Excitatory Circuits in a Mouse Model of Type I Lissencephaly
- Author(s): Greenwood, Joel Simeon Fogde
- Advisor(s): Baraban, Scott C
- et al.
Structural abnormalities in the human brain, which result from disruption of cortical development, are often associated with neurological deficits such as mental retardation and epilepsy. Cortical malformations that result in epilepsy are often resistant to standard antiepileptic drugs leaving the patient with few options for successful treatment. A driving question in the field of epilepsy research is to understand the basis of seizure generation in the malformed brain, in the hope of providing new methods to treat this devastating condition.
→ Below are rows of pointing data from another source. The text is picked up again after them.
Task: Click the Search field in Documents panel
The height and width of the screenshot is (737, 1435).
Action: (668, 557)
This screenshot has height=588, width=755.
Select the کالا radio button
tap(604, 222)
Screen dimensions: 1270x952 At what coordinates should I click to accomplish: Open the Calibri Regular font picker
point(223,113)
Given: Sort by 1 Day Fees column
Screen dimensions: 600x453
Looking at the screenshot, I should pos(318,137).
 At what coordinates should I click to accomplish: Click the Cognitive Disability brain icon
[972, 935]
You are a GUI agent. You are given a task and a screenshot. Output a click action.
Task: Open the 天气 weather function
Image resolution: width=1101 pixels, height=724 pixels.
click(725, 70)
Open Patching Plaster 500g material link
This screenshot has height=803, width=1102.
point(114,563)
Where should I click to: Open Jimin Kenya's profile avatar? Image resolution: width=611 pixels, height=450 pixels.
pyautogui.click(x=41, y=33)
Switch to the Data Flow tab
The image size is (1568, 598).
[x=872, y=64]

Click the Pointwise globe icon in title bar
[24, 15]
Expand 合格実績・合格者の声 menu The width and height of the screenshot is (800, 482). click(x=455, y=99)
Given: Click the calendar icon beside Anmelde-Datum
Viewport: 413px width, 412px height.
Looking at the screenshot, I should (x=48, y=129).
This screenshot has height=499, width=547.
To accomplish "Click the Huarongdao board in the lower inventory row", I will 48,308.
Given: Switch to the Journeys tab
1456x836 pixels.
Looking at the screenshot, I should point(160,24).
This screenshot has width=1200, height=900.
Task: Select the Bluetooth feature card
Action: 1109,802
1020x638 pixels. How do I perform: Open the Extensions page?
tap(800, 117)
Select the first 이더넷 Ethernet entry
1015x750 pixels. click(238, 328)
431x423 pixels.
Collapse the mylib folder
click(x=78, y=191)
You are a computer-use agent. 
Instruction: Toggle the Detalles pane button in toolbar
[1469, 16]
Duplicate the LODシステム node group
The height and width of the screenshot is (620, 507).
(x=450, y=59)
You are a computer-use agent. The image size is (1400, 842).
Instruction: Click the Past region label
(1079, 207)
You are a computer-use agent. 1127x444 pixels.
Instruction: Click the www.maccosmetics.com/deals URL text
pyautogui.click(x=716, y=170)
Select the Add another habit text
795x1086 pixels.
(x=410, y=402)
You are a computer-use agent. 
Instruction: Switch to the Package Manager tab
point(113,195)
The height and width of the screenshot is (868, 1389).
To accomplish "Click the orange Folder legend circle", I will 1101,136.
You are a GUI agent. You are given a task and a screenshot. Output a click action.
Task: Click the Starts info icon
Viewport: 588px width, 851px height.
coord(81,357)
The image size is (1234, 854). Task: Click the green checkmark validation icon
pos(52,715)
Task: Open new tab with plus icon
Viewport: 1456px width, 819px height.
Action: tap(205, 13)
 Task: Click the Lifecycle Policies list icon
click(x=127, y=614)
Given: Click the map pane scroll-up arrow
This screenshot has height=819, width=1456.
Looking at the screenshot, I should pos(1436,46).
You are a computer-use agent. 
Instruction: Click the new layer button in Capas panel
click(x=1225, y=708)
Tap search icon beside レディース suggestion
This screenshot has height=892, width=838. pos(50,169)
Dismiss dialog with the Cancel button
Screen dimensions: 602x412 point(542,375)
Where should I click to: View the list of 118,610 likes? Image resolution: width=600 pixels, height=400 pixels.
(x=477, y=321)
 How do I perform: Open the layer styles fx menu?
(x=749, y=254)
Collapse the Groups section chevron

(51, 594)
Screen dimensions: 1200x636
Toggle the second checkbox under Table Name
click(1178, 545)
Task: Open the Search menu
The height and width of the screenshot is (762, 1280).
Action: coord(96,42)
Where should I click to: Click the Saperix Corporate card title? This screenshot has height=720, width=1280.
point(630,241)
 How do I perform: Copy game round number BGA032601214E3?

Lissencephaly in humans is characterized by a lack of cortical gyri and four-layered cortex, and by mental retardation and epilepsy. The Lis1 protein has been shown to interact with the dynein/dynactin complex and to be critical for neuronal migration. A mouse model of lissencephaly was created by heterozygous mutation of the Lis1 gene. The Lis1 +/- mutant mouse has neuronal disorganization of the cortex, olfactory bulb, and hippocampus. This mouse has been shown to have hyperexcitability in vitro, impairment of special learning in vivo, and an intact inhibitory system. Fifteen years after the discovery of Lis1's involvement in lissencephaly and ten years after the development of a mouse model for the disease, the basis of seizure generation remains a mystery. In this thesis I examined the excitatory system of the hippocampus, specifically CA1 pyramidal cells and their synaptic inputs. I found that the glutamatergic system is intact and functioning relatively normally; however, excitatory synaptic input onto CA1 pyramidal cells is nearly doubled in Lis1 +/- mutants. I also showed that the vesicular pool at excitatory synaptic contacts onto CA1 pyramidal cells is enlarged and importantly, the readily releasable pool (RRP) of synaptic vesicles is enlarged. I then examined the consequences of this change and found that Lis1 +/- mutants have enhanced short-term plasticity, which may underlie hyperexcitability and ultimately seizure generation in these mice. Finally, I showed that reducing calcium entry in these terminals eliminates this excitability. These data suggest a molecular basis for seizure generation in the lissencephalic brain and offer a new way to approach treatment for this disease.